→ ACTIVITY LIST:
A. Could you set down, word for word, the part of the Lance McCullers Jr. profile that opens with the words containing "But first, before" and closes with "toward just that."?
B. Can you resume the profile of Astros pitcher Lance McCullers Jr. right after its last sentence?

→ DOCUMENT EXTRACT:
========================================================================

Coming off a season plagued by elbow and shoulder injuries, Houston Astros pitcher LANCE MCCULLERS, JR. is ready to get back in the game. “I did my second bullpen today, so my arm is good. I’m looking forward to spring training. Going into spring training healthy is nice,” says the affable 23-year-old.
But first, before he and his wife KARA head down to the new training facility in West Palm Beach, Florida (that the team shares with the Washington Nationals), they’ve got to load up their two rescue dogs in the car for the cross-country drive. “We’re going to be there for a while, and they go everywhere with us,” says Kara. In fact, Mr. and Mrs. McCullers share a passion for pet rescue. The relatively new Houstonians partner with causes like Houston Pets Alive to raise awareness and funds for animal adoptions and no-kill sanctuaries. The Lance McCullers Jr. Foundation works toward just that.
Let’s get back to baseball. You probably already know Lance’s name. That’s because he shares it with his father, also a pro MLB player from 1985–1992. But just because the MLB was in his DNA, playing ball, for Lance, was not a foregone conclusion. “This is what I wanted to do; it wasn’t pre-ordained or anything,” he says.

========================================================================

→ RECORD EXTRACTS:
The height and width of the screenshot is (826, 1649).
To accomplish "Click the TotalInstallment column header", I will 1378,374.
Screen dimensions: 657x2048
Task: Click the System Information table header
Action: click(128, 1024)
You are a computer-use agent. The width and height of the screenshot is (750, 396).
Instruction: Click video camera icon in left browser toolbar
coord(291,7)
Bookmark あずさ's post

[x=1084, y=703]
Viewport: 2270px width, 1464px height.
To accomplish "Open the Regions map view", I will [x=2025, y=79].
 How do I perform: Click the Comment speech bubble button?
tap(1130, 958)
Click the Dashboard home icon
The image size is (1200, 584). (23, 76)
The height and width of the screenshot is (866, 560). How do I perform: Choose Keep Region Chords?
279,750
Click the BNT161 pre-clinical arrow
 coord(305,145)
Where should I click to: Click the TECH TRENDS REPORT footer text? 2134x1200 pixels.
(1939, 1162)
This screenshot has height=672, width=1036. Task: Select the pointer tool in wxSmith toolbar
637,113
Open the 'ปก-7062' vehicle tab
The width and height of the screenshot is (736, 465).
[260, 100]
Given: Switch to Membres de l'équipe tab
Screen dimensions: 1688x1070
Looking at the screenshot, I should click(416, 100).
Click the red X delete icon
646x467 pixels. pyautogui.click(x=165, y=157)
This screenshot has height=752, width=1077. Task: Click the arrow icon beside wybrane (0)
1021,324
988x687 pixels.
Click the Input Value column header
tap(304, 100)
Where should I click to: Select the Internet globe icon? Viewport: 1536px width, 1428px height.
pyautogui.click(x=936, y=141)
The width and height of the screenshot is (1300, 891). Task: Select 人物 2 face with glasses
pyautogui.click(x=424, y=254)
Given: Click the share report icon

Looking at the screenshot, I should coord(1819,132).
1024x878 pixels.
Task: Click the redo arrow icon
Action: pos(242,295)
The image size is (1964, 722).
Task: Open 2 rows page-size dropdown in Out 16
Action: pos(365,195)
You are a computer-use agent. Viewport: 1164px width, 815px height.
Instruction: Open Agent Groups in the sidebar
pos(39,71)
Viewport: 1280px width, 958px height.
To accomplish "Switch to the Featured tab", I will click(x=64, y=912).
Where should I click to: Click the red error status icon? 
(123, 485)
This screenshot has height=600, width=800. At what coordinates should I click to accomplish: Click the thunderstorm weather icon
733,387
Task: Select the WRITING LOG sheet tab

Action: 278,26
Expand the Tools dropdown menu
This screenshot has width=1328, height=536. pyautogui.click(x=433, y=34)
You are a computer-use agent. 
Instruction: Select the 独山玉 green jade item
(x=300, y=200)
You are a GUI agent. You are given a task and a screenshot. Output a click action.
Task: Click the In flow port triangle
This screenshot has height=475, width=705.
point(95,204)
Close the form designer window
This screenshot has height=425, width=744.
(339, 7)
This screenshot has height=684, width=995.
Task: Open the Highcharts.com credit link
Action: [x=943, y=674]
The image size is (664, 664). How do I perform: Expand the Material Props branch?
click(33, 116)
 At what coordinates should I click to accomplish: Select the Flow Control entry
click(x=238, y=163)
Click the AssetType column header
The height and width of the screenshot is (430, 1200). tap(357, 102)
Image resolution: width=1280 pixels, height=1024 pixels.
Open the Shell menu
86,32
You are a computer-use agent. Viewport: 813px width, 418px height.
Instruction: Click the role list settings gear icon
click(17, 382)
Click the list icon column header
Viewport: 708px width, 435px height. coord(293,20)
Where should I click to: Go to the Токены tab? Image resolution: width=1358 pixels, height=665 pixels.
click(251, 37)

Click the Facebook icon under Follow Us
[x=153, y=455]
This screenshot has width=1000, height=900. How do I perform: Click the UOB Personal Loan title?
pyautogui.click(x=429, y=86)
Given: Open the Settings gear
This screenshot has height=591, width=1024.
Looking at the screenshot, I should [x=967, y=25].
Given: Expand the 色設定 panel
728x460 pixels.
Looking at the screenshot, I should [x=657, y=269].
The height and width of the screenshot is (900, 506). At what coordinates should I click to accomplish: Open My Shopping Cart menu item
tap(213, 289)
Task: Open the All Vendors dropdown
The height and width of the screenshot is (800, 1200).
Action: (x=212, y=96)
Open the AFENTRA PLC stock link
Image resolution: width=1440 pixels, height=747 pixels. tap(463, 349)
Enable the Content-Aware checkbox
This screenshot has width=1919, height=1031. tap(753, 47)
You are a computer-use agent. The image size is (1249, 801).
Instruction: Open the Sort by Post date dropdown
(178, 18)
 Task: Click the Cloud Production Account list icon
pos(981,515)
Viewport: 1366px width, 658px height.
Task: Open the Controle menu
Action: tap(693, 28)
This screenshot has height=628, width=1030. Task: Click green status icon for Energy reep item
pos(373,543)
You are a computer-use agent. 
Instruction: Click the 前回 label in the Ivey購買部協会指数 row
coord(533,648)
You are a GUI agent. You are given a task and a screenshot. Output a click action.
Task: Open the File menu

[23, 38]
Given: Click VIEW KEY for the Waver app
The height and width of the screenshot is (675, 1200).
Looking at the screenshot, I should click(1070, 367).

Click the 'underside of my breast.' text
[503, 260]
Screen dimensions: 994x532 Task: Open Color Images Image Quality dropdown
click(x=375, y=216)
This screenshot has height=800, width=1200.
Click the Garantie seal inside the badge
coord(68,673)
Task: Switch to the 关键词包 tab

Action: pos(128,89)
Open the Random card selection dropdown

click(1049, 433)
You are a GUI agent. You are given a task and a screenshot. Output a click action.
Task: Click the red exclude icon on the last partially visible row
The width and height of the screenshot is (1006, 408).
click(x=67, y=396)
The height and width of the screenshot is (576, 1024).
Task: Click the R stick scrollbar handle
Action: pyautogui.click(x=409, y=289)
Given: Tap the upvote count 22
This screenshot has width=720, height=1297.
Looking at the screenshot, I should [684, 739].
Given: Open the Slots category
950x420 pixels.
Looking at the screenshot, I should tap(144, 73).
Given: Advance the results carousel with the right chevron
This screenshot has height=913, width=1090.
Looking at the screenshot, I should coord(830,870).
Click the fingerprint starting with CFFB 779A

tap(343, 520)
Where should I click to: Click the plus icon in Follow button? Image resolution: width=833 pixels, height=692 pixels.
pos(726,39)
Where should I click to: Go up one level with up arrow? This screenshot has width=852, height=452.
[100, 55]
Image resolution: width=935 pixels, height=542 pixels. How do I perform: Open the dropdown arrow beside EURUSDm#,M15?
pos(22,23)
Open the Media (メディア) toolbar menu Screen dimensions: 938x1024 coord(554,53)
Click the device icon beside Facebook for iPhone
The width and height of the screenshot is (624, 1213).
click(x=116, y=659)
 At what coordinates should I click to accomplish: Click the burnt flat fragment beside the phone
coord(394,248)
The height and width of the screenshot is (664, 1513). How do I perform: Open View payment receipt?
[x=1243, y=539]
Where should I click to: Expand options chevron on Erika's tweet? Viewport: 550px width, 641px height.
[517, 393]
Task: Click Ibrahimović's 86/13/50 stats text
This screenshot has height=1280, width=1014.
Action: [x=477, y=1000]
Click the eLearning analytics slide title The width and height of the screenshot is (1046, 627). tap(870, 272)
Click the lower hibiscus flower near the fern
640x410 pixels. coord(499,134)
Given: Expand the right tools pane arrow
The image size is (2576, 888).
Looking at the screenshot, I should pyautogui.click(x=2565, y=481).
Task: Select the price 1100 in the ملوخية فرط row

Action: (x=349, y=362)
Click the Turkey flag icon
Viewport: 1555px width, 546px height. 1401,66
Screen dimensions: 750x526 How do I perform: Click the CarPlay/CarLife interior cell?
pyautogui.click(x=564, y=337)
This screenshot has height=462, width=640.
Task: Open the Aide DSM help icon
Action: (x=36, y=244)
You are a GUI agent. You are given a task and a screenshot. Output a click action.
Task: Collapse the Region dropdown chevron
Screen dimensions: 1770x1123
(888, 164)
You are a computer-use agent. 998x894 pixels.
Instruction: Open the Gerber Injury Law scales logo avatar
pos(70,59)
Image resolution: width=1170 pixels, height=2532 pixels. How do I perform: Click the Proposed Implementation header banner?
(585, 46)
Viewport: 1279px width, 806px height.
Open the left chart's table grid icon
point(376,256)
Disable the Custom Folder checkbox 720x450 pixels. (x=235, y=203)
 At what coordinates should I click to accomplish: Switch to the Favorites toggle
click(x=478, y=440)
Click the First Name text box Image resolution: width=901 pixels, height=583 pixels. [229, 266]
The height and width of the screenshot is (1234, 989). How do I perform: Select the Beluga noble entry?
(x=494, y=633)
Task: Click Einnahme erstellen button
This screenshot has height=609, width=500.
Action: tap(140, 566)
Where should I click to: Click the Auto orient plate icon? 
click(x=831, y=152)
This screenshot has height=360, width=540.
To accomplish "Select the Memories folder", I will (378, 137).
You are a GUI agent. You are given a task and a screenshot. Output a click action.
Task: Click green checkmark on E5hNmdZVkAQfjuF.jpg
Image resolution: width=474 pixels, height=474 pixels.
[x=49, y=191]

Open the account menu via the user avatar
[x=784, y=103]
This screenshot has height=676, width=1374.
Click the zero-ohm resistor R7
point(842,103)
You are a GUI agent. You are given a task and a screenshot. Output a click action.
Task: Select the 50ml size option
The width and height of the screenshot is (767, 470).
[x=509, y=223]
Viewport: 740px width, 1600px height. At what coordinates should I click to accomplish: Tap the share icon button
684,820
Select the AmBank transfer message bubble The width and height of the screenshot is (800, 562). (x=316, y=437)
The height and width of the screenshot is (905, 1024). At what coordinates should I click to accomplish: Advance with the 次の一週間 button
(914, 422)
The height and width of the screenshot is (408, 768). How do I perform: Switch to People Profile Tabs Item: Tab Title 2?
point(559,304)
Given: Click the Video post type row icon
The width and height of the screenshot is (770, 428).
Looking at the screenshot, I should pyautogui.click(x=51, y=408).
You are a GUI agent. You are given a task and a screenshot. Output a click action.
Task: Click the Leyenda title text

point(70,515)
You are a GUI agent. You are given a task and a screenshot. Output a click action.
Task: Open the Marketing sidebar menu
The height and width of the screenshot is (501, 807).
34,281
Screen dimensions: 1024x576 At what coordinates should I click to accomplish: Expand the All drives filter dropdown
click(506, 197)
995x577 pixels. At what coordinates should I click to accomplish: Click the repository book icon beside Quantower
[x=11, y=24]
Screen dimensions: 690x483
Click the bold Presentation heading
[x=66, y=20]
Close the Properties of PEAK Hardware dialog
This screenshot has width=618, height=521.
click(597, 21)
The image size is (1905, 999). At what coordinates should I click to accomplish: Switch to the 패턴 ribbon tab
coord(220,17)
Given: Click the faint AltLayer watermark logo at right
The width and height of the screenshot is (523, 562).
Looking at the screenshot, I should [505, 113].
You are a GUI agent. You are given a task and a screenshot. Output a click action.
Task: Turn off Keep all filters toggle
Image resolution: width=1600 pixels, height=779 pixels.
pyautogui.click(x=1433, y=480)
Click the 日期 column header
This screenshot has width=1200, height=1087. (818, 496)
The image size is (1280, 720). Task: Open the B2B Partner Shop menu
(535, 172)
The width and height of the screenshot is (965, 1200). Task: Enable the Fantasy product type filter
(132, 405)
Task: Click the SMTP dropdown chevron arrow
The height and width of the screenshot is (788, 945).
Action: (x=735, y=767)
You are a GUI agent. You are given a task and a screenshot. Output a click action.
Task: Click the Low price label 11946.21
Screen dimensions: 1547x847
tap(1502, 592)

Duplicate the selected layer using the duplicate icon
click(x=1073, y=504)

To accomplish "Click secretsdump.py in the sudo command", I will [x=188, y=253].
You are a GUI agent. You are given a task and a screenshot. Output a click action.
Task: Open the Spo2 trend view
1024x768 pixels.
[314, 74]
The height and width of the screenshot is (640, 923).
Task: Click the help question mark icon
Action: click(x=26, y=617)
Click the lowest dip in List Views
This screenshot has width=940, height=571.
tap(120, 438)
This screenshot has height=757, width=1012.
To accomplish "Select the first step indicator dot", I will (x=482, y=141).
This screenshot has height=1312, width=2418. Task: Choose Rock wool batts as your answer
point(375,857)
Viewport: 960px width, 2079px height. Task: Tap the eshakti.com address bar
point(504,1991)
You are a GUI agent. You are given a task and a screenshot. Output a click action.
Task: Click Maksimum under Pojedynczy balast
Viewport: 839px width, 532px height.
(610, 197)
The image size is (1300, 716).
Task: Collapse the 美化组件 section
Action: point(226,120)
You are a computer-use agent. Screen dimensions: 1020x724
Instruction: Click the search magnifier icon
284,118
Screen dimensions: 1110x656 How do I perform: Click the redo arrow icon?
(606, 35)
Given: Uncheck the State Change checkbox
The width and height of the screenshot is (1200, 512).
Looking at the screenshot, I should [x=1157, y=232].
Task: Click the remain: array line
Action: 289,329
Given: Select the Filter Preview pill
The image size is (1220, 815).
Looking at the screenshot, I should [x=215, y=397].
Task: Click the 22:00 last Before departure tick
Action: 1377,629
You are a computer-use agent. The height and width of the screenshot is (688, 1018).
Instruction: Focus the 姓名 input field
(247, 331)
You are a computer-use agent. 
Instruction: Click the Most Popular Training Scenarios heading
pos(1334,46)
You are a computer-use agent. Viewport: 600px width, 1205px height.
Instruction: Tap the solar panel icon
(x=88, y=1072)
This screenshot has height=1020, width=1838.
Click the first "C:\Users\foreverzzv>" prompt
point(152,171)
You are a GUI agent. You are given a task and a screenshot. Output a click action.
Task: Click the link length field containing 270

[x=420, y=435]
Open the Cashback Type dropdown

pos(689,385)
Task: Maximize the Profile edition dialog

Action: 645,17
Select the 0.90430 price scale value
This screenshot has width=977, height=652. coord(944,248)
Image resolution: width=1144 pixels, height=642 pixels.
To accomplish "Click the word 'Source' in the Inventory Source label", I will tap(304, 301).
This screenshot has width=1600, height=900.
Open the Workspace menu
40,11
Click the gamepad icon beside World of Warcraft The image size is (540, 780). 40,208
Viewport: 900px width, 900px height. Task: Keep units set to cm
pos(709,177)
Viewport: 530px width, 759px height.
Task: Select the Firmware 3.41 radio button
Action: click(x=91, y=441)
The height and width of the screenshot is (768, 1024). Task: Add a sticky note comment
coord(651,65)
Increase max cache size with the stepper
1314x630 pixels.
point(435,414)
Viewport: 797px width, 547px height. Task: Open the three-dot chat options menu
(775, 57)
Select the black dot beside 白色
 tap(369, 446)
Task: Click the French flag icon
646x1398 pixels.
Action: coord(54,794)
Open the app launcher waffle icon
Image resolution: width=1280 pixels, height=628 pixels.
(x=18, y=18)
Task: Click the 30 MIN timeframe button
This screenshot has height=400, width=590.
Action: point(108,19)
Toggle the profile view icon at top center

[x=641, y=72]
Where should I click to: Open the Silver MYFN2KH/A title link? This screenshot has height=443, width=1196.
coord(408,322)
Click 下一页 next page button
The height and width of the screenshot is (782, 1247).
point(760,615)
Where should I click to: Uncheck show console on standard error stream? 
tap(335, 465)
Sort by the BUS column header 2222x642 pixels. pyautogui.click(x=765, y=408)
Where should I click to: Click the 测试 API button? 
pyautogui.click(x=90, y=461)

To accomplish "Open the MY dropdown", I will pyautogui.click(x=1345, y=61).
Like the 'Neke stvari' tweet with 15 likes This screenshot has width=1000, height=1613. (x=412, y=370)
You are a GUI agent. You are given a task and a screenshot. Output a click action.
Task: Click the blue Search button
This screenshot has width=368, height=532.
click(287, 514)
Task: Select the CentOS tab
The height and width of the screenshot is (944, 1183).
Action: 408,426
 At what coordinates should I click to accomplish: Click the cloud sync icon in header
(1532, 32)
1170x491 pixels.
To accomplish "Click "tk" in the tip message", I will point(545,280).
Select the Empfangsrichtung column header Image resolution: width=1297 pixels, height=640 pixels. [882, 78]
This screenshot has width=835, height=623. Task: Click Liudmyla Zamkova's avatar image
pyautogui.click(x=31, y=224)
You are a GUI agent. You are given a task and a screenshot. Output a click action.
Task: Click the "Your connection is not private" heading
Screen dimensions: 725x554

========================================================================

→ ANSWERS FOR THE EXERCISE:
A.
But first, before he and his wife KARA head down to the new training facility in West Palm Beach, Florida (that the team shares with the Washington Nationals), they’ve got to load up their two rescue dogs in the car for the cross-country drive. “We’re going to be there for a while, and they go everywhere with us,” says Kara. In fact, Mr. and Mrs. McCullers share a passion for pet rescue. The relatively new Houstonians partner with causes like Houston Pets Alive to raise awareness and funds for animal adoptions and no-kill sanctuaries. The Lance McCullers Jr. Foundation works toward just that.

B.
And he’s good at it. Drafted straight out of Jesuit High School in Tampa, Florida, when he graduated in 2012, the younger McCullers was named the Gatorade National Baseball Player of the Year in that year. The Astros selected him in the first round of the 2012 draft. Bringing him up in farm teams, he joined the big leagues in May 2015.
“Houston’s a really cool city. Kara and I like it a lot, especially the restaurants. It reminds me a lot of Tampa, the fan base here is great, and with the team’s recent success, it just keeps getting better,” he says.
Something you might not know: “During the season, if I’m pitching, I’ll go watch a movie before I pitch. We like the iPic at River Oaks District. When you get up early, it’s a long day before you pitch at 7:30, and you have a lot of time to think about the night. Seeing a movie keeps my mind off it. I see a lot of kids’ movies, alone,” he laughs. It’s a striking admission from a pitcher who’s mature beyond his years.